Mandela pasó más de un cuarto de siglo en prisión porque se opuso a una forma especialmente abyecta de opresión política, social y económica. El apartheid fue un régimen abominable que, durante mucho tiempo, fue aceptado por las grandes potencias sin ningún problema, con total normalidad. Hoy eso puede parecer extraño porque la memoria es débil ante determinadas circunstancias. Salvando todas las muchas distancias geopolíticas, fue la misma lógica de la guerra fría que había sostenido la dictadura de Franco el factor que blindó la tiranía racista organizada por la élite blanca de Sudáfrica. El miedo al comunismo guardaba la viña. El reformismo de Gorbachov y la caída del muro de Berlín fueron determinantes para poner en marcha la transición sudafricana, como lo fueron la pérdida de valor de la moneda y la interrupción de las inversiones extranjeras, que mostraban la escasa inteligencia de unos políticos incapaces de leer los cambios, empeñados en preservar unas estructuras que se iban pudriendo y que exigían, para ser sostenidas, más y más violencia.

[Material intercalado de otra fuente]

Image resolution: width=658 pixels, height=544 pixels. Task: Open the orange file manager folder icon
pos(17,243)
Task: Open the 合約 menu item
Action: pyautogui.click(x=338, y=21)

Antes de las sanciones y los boicots internacionales, la Sudáfrica del apartheid era una realidad que, durante muchos años, sólo indignaba a una pequeña minoría muy concienciada. Mandela es hoy un icono de la libertad y los derechos humanos, admirado en todas partes, pero fue un perfecto desconocido para la mayoría de la opinión pública de aquel mundo en que nacimos. Es fácil pensar que eso no pasaría en este presente donde la información y la indignación pueden circular a gran velocidad. Es fácil pero es erróneo, porque los hechos nos desmienten de manera contundente. El ejemplo más claro lo tenemos en la manera como nos posicionamos sobre la dictadura mayor del planeta, con capital en Pekín. De China nos preocupa, sobre todo, la competencia comercial, la influencia que tiene sobre nuestras economías y la apertura a los negocios occidentales de un mercado gigantesco. A algunos, el régimen chino les provoca tanta admiración que no tienen vergüenza alguna en proclamar las virtudes de un sistema que ha reunido lo peor del capitalismo y del comunismo bajo un maquillaje de productividad y eficacia que aquí no querríamos ni locos.

De los Mandela de China, en cambio, hablamos poco. A veces, algún disidente es noticia, pero el asunto se olvida rápidamente, no sea que los gobernantes chinos se enfaden. Acostumbramos a referirnos a China dejando de lado las muchas opresiones sobre las que se ha producido el milagro de la potencia emergente. En estos momentos, hay miles de Mandela que, encerrados en prisiones chinas, piensan que algún día harán posible el cambio. Ellos saben que la normalidad de China es un espejismo a gran escala, legitimado por una combinación especial de silencio, cinismo y estupidez.